Ein neues Daten-Seekabel für skandinavische Rechenzentren

Billiger Strom und kühles Klima lassen immer mehr Groß-Rechenzentren in Nordeuropa entstehen. Google und Facebook etwa investieren Milliarden. Damit die Daten zu den Kunden in Zentraleuropa kommen, benötigen sie dicke Leitungen. Der finnische IP-Carrier Cinia geht mit seinem Seekabel-Projekt C-Lion-1 voran und verbindet Helsinki mit Rostock.

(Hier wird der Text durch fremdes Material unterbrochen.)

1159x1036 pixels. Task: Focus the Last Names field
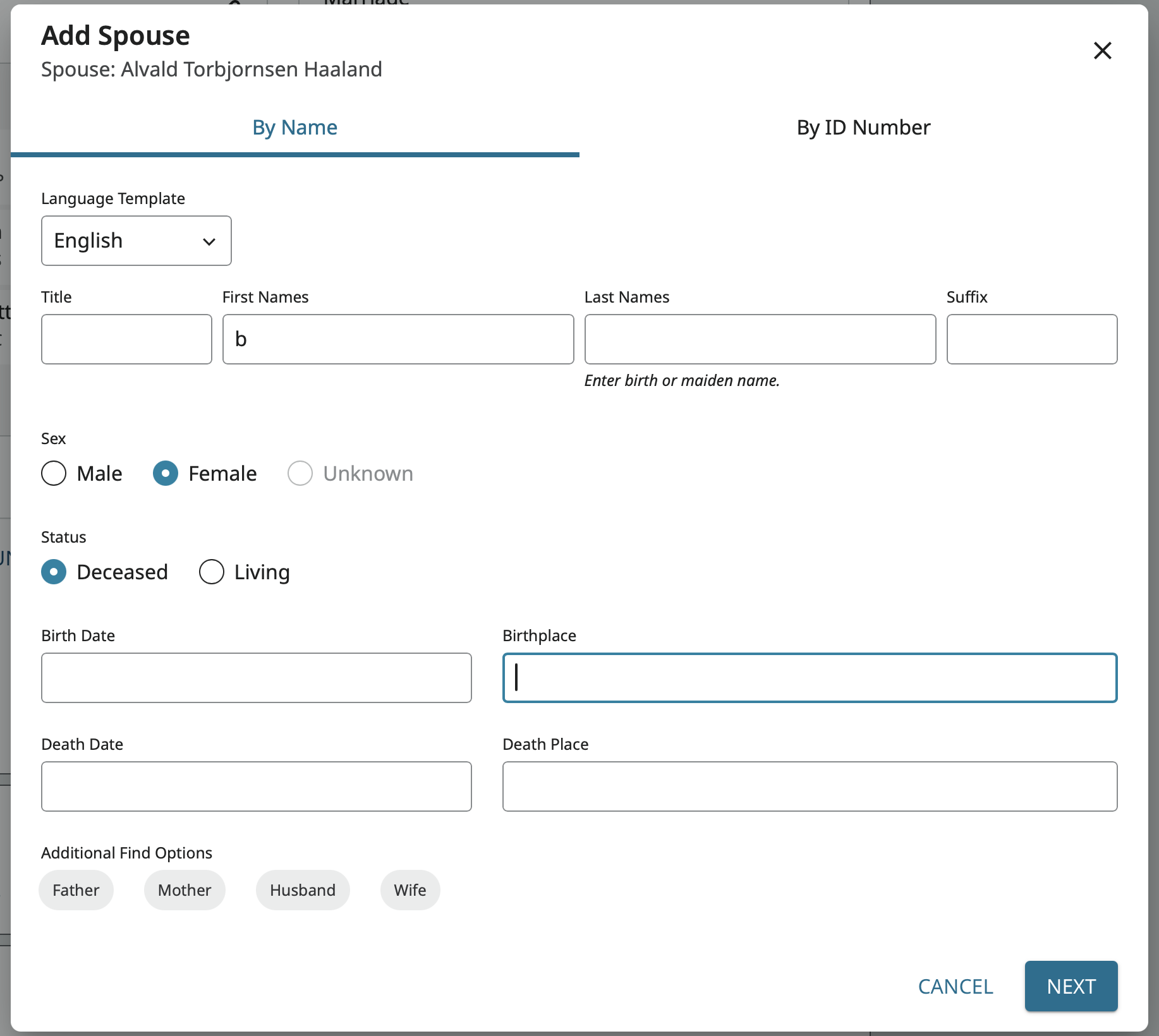click(760, 339)
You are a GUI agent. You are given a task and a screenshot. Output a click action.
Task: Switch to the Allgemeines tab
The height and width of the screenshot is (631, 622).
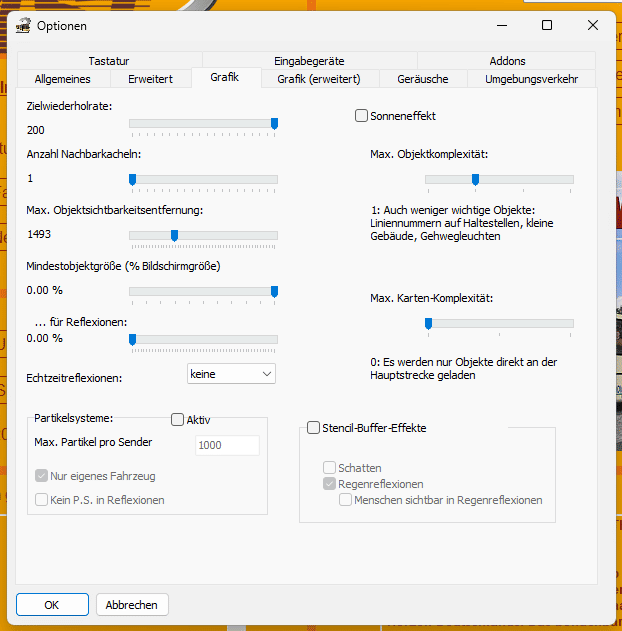tap(62, 79)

Dass es schneller ging als erwartet, hatte vor allem mit dem Wetter zu tun: 93 Tage war das Spezialschiff unterwegs, um 1172 Kilometer Unterseekabel durch die Baltische See zu verlegen. Am 12. Januar verkündete Jukka-Pekka Joensuu, Chef des finnischen Telekom-Konzerns Cinia Group, im Rahmen einer Feierstunde in Rostock: „Heute Abend führen die Techniker den letzten Spleiß aus, die Verbindung steht.“

Das neue Glasfaserkabel C-Lion-1 verläuft durch die Baltische See. Es verbindet Helsinki und Rostock mit einer Gesamt-Bandbreite von 120 TBit/s. Bild: TeleGeography (www.submarinecablemap.com)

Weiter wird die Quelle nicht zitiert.